### Task prompt
Render all the material below as a Markdown table with two columns, Row for a running number and Line for the text of each line, leaving out blank lines.

Collected data
________________
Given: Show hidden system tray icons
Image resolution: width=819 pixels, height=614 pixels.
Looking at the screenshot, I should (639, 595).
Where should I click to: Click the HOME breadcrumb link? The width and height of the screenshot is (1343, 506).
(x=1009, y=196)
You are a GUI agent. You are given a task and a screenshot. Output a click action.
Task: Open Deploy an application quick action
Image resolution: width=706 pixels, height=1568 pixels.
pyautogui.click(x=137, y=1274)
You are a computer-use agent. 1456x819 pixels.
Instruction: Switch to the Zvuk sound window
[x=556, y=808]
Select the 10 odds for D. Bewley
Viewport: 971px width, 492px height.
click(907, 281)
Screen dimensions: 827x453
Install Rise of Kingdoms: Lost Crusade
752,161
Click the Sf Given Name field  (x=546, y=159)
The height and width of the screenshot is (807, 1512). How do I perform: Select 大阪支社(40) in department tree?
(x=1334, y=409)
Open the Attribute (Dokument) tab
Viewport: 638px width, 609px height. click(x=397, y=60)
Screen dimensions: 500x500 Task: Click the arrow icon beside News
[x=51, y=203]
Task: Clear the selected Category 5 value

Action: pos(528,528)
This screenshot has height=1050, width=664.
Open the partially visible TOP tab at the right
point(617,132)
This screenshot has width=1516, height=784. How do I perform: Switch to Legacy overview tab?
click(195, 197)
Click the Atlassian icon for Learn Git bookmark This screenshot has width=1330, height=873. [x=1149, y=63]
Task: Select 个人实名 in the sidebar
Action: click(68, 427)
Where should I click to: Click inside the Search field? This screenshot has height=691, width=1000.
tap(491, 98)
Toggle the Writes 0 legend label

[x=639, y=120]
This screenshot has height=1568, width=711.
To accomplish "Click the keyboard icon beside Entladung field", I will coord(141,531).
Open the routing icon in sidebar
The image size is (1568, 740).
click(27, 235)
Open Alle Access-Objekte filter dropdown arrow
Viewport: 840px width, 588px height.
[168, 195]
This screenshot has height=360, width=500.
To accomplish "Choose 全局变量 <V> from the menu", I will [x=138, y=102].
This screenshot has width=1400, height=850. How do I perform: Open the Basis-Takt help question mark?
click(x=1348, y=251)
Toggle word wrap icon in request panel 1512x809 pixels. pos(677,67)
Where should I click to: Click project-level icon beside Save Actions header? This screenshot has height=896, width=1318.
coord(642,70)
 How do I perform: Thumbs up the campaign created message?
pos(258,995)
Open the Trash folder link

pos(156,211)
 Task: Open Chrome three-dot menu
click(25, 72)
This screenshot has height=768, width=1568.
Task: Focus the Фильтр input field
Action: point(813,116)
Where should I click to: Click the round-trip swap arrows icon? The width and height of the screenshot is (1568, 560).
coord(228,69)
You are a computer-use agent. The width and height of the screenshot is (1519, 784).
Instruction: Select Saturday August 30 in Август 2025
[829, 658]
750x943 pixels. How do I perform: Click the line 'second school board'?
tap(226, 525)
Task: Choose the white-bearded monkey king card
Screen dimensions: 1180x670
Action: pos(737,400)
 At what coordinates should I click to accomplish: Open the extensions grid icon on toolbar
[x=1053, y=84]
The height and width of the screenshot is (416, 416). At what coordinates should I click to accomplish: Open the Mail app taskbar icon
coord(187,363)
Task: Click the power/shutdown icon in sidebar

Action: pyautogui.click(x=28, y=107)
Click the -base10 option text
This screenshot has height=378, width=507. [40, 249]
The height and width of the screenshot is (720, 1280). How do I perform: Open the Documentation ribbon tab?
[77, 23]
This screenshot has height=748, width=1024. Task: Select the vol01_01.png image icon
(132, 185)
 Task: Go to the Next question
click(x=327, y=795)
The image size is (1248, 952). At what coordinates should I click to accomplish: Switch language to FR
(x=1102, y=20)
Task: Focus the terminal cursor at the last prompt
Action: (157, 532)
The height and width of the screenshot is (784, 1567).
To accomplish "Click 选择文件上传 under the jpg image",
________________
### Worked answer
| Row | Line |
|---|---|
| 1 | Given: Show hidden system tray icons |
| 2 | Image resolution: width=819 pixels, height=614 pixels. |
| 3 | Looking at the screenshot, I should (639, 595). |
| 4 | Where should I click to: Click the HOME breadcrumb link? The width and height of the screenshot is (1343, 506). |
| 5 | (x=1009, y=196) |
| 6 | You are a GUI agent. You are given a task and a screenshot. Output a click action. |
| 7 | Task: Open Deploy an application quick action |
| 8 | Image resolution: width=706 pixels, height=1568 pixels. |
| 9 | pyautogui.click(x=137, y=1274) |
| 10 | You are a computer-use agent. 1456x819 pixels. |
| 11 | Instruction: Switch to the Zvuk sound window |
| 12 | [x=556, y=808] |
| 13 | Select the 10 odds for D. Bewley |
| 14 | Viewport: 971px width, 492px height. |
| 15 | click(907, 281) |
| 16 | Screen dimensions: 827x453 |
| 17 | Install Rise of Kingdoms: Lost Crusade |
| 18 | 752,161 |
| 19 | Click the Sf Given Name field  (x=546, y=159) |
| 20 | The height and width of the screenshot is (807, 1512). How do I perform: Select 大阪支社(40) in department tree? |
| 21 | (x=1334, y=409) |
| 22 | Open the Attribute (Dokument) tab |
| 23 | Viewport: 638px width, 609px height. click(x=397, y=60) |
| 24 | Screen dimensions: 500x500 Task: Click the arrow icon beside News |
| 25 | [x=51, y=203] |
| 26 | Task: Clear the selected Category 5 value |
| 27 | Action: pos(528,528) |
| 28 | This screenshot has height=1050, width=664. |
| 29 | Open the partially visible TOP tab at the right |
| 30 | point(617,132) |
| 31 | This screenshot has width=1516, height=784. How do I perform: Switch to Legacy overview tab? |
| 32 | click(195, 197) |
| 33 | Click the Atlassian icon for Learn Git bookmark This screenshot has width=1330, height=873. [x=1149, y=63] |
| 34 | Task: Select 个人实名 in the sidebar |
| 35 | Action: click(68, 427) |
| 36 | Where should I click to: Click inside the Search field? This screenshot has height=691, width=1000. |
| 37 | tap(491, 98) |
| 38 | Toggle the Writes 0 legend label |
| 39 | [x=639, y=120] |
| 40 | This screenshot has height=1568, width=711. |
| 41 | To accomplish "Click the keyboard icon beside Entladung field", I will coord(141,531). |
| 42 | Open the routing icon in sidebar |
| 43 | The image size is (1568, 740). |
| 44 | click(27, 235) |
| 45 | Open Alle Access-Objekte filter dropdown arrow |
| 46 | Viewport: 840px width, 588px height. |
| 47 | [168, 195] |
| 48 | This screenshot has height=360, width=500. |
| 49 | To accomplish "Choose 全局变量 <V> from the menu", I will [x=138, y=102]. |
| 50 | This screenshot has width=1400, height=850. How do I perform: Open the Basis-Takt help question mark? |
| 51 | click(x=1348, y=251) |
| 52 | Toggle word wrap icon in request panel 1512x809 pixels. pos(677,67) |
| 53 | Where should I click to: Click project-level icon beside Save Actions header? This screenshot has height=896, width=1318. |
| 54 | coord(642,70) |
| 55 |  How do I perform: Thumbs up the campaign created message? |
| 56 | pos(258,995) |
| 57 | Open the Trash folder link |
| 58 | pos(156,211) |
| 59 |  Task: Open Chrome three-dot menu |
| 60 | click(25, 72) |
| 61 | This screenshot has height=768, width=1568. |
| 62 | Task: Focus the Фильтр input field |
| 63 | Action: point(813,116) |
| 64 | Where should I click to: Click the round-trip swap arrows icon? The width and height of the screenshot is (1568, 560). |
| 65 | coord(228,69) |
| 66 | You are a computer-use agent. The width and height of the screenshot is (1519, 784). |
| 67 | Instruction: Select Saturday August 30 in Август 2025 |
| 68 | [829, 658] |
| 69 | 750x943 pixels. How do I perform: Click the line 'second school board'? |
| 70 | tap(226, 525) |
| 71 | Task: Choose the white-bearded monkey king card |
| 72 | Screen dimensions: 1180x670 |
| 73 | Action: pos(737,400) |
| 74 |  At what coordinates should I click to accomplish: Open the extensions grid icon on toolbar |
| 75 | [x=1053, y=84] |
| 76 | The height and width of the screenshot is (416, 416). At what coordinates should I click to accomplish: Open the Mail app taskbar icon |
| 77 | coord(187,363) |
| 78 | Task: Click the power/shutdown icon in sidebar |
| 79 | Action: pyautogui.click(x=28, y=107) |
| 80 | Click the -base10 option text |
| 81 | This screenshot has height=378, width=507. [40, 249] |
| 82 | The height and width of the screenshot is (720, 1280). How do I perform: Open the Documentation ribbon tab? |
| 83 | [77, 23] |
| 84 | This screenshot has height=748, width=1024. Task: Select the vol01_01.png image icon |
| 85 | (132, 185) |
| 86 |  Task: Go to the Next question |
| 87 | click(x=327, y=795) |
| 88 | The image size is (1248, 952). At what coordinates should I click to accomplish: Switch language to FR |
| 89 | (x=1102, y=20) |
| 90 | Task: Focus the terminal cursor at the last prompt |
| 91 | Action: (157, 532) |
| 92 | The height and width of the screenshot is (784, 1567). |
| 93 | To accomplish "Click 选择文件上传 under the jpg image", |